How much does a court reporter make?

Just as anything else in life, what you get out of something is the product of the effort you put into it! Court reporting is no different, and salaries can range depending on your situation. Many reporters work as independent contractors at their own pace, taking jobs to match their lifestyle. Other reporters work in fulltime positions within the court system.

As of April 2019, the average annual salary for a court reporter was $56,865, with an average range of $41,029 – $74,428. Reporters who have invested in continuing education, advanced certification, and cutting-edge technology typically earn $100,000+.

What types of court reporters are there?

Again, it is important to remember that there are different types of jobs for those who master the skills required to become a court reporter. A freelance court reporter is an independent contractor, or one who works for one or more court reporting agencies. Their work primarily consists of recording testimony taken in the discovery phase of a case (depositions), as well as meetings, arbitrations, and hearings.

An official court reporter is typically hired by a court system and works inside the courtroom. These reporters are generally fulltime employees of the court and work regular hours. Have you ever watched Parks & Recreation? Ethel Beavers is an official court reporter who utilizes a steno machine in her job.

Interested in politics? Have you ever noticed the person recording the proceedings of Congress, or reporting the State of the Union address by the President of the United States on television? These are yet other opportunities for those who have the brains and stamina to make it through court reporting school and to take their career to the greatest heights!

And speaking of television, do you know how closed captions are generated for live programs such as the news? The captions for all live programming are generated by the amazing talents of a court reporter.

What is the court reporting career outlook?

In a word: Strong.
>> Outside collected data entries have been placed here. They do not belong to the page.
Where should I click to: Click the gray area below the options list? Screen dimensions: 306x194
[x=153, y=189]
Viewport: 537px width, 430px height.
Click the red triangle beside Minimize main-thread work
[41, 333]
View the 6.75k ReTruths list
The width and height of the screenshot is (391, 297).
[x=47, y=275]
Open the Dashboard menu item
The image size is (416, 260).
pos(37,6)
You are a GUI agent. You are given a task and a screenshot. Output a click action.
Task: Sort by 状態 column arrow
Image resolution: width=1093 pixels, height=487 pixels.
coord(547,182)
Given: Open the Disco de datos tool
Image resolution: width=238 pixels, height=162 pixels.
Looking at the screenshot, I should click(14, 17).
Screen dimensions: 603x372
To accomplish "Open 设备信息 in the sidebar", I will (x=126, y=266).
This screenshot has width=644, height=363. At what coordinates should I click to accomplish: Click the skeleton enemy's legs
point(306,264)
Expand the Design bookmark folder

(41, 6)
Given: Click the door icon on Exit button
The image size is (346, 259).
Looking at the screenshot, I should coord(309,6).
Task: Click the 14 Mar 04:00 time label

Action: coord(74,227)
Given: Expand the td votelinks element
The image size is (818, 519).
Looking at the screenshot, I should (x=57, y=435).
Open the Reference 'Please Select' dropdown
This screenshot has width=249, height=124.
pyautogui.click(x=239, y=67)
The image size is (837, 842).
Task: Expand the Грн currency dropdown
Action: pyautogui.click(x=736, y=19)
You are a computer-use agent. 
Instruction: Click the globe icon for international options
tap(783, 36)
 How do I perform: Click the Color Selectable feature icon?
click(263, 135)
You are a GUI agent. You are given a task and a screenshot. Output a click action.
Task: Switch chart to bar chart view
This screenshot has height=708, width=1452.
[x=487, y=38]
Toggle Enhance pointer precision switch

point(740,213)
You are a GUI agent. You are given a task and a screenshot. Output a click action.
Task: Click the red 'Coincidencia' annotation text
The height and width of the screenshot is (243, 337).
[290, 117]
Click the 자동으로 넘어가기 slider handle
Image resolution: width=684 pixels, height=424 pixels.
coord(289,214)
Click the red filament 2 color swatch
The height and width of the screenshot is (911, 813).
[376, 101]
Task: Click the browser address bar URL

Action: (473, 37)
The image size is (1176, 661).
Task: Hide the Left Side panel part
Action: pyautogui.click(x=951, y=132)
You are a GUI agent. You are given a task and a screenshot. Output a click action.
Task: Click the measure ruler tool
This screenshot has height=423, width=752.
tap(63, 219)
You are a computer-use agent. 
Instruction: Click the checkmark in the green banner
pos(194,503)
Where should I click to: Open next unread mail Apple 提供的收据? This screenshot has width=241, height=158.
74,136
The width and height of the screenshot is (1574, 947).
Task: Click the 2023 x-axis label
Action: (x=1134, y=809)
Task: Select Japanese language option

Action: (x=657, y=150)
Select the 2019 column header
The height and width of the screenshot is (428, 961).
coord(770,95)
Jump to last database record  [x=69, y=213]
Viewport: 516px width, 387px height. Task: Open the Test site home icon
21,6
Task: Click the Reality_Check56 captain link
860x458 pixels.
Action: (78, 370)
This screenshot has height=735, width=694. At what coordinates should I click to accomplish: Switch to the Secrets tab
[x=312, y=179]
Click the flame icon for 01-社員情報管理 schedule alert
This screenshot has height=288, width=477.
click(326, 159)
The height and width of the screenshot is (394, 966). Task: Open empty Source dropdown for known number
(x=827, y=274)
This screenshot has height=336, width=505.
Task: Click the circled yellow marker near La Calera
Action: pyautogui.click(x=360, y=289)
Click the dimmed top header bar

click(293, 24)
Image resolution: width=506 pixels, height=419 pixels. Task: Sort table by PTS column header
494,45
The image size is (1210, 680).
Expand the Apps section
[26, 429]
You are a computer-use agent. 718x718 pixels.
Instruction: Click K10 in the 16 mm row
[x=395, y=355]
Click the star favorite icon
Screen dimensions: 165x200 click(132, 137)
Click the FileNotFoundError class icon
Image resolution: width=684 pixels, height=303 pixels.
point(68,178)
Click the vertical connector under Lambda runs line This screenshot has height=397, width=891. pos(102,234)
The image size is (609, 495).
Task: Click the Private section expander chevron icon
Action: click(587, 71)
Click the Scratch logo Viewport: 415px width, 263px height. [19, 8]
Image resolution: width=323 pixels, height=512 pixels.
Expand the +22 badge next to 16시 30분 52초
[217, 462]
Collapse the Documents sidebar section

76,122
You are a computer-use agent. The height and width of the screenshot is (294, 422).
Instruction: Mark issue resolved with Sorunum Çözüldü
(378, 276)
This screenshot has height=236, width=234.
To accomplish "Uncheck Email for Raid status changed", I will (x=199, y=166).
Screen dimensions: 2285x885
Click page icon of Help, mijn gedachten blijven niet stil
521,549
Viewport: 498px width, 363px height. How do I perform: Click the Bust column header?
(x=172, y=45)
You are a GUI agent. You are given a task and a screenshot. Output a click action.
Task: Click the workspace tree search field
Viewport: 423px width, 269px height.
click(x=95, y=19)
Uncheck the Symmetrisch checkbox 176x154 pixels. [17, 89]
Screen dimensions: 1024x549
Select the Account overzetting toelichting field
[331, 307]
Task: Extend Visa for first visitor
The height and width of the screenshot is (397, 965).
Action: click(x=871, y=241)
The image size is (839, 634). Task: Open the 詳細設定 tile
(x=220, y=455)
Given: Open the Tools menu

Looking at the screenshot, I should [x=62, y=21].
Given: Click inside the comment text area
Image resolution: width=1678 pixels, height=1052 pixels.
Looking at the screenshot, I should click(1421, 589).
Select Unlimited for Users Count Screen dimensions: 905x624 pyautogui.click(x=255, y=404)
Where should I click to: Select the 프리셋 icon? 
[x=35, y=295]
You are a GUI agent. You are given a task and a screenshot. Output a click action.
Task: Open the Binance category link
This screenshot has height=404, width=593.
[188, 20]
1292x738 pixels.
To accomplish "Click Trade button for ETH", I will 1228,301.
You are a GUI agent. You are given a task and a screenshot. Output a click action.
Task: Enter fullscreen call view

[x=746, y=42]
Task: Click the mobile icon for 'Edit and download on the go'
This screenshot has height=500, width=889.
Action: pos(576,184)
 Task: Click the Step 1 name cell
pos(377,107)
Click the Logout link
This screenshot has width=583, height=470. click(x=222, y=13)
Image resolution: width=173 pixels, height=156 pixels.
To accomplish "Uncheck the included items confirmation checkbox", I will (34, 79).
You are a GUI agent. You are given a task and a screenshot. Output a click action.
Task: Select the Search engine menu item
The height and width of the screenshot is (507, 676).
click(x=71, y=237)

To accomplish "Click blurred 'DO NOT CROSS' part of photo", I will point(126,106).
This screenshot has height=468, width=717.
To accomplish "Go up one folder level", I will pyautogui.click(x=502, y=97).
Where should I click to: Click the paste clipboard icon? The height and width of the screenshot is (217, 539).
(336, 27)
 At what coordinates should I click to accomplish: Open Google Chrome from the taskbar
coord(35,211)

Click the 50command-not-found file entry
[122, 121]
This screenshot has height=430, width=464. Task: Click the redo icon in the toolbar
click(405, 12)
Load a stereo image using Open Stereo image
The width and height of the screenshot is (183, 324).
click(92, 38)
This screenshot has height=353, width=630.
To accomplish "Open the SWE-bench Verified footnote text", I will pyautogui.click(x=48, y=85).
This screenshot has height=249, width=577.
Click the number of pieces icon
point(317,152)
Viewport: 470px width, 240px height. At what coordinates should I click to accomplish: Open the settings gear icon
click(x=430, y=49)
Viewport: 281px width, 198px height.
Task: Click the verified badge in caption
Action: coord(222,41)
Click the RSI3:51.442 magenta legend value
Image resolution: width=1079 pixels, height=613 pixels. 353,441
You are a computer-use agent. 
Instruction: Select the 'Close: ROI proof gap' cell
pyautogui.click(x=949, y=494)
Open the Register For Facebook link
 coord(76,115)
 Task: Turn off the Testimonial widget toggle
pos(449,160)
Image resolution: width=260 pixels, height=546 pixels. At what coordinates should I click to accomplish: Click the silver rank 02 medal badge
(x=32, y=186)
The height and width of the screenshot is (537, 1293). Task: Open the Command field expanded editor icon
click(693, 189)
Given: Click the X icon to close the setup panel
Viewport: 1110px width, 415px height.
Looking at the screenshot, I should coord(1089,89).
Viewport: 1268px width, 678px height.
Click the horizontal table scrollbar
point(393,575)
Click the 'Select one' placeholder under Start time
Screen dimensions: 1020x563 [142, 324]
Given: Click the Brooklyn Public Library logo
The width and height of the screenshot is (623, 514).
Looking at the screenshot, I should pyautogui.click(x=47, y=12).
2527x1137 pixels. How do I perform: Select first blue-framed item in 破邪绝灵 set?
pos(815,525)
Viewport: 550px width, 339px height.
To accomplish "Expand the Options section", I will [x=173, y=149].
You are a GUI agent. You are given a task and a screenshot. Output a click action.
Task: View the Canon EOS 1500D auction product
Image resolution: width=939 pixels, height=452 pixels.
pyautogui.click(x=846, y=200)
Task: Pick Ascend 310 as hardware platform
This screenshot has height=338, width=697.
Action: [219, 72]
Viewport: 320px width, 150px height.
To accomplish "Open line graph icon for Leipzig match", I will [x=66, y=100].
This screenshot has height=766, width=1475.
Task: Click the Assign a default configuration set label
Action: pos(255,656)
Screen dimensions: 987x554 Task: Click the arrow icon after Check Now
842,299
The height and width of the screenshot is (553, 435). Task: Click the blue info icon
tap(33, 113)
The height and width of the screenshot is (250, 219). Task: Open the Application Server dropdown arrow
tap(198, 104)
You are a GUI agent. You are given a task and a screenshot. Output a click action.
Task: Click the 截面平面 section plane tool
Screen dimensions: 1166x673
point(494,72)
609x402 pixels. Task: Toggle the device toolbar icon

There is a critical shortage of stenographic reporters across the nation. In 2013, the NCRA commissioned a report on the impact of the shortage to the profession and to the industry. The Court Reporting Industry Outlook Report, published by Ducker Worldwide, concluded that the demand for court reporters would exceed the supply within five years (2018); that nationwide, an additional 5,500 stenographic reporters would be needed to fill the void. The profession fell woefully short on meeting the demand and many stenographic schools closed, resulting in fewer enrollees, and fewer professionals entering the field. These numbers also do not consider the number that have and will continue to retire.

Due to the necessity of court reporters in legal proceedings, it’s a profession that is at its prime to enter. Large metropolitan areas are in desperate need for new professionals, and agencies will often move you to locations with more jobs than you could ever hope to cover. The areas that are seeing the greatest demand for new reporters are California, Texas, Illinois, New York, and Washington, D.C.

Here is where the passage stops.